Social Security, Medicare/Medicaid, etc... OK, you've just agreed with me by insisting on using the definition that you posted above, after all, your definition fails to differentiate between why meterological services would be granted by the "general welfare" clause but that Medicaid would not...
In an earlier post I specifically differentiated between the general well-being of the nation as a whole and the precise well-being of a specific individual citizen.
It's plain that you are choosing to be intentionally obtuse. And you are doing so because confessing that you understand what I have said does not suit your ulterior motive, which is to persuade ignorant people that there is a constitutional basis for a "welfare state."

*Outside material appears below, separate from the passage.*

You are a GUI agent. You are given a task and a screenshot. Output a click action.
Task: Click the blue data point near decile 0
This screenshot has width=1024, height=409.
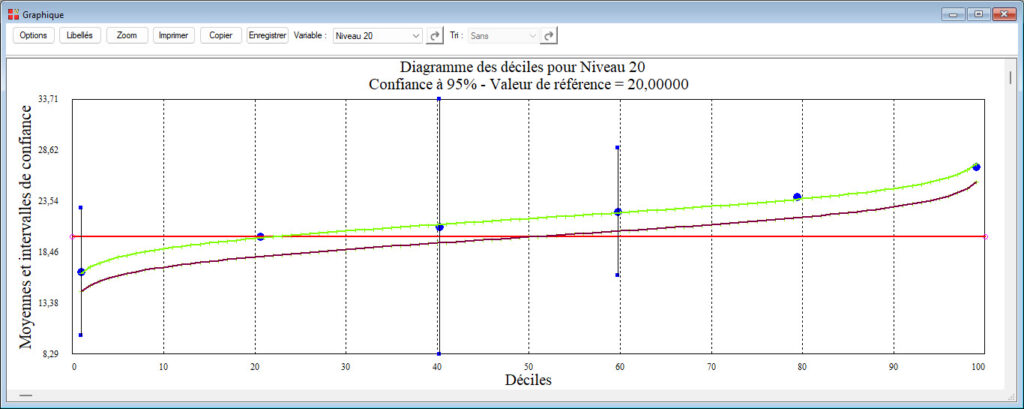(x=81, y=271)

The first fallacy you employ is amphiboly. You have detached the word "welfare" from the meaning it had when the document was written, and attempted to attach to it the meaning that has been assigned it by popular culture in the last 30 years.
In this way, you hope to surreptitiously insert a new meaning into the old document.
An example of this error might be as follows:
In past times, the word "faggot" meant a bundle of kindling. Nowadays it is used as an epithet for homosexuals. Using your technique, a gay historical revisionist might point to a passage in a work of literature that makes reference to getting "a faggot to burn" as evidence of past homosexual oppression.
Similarly, the word "fag" used to mean a cigarette in Britain. A competing gay historical revisionist might point to another passage in which a couple of british military guys "step outside to share a fag" as proof that homosexuality was common and accepted among the British military.
Likewise yourself and "welfare." This in addition to your problems with "general" and "the United States" as opposed to "the People," which is how the people are referenced elsewhere in the document.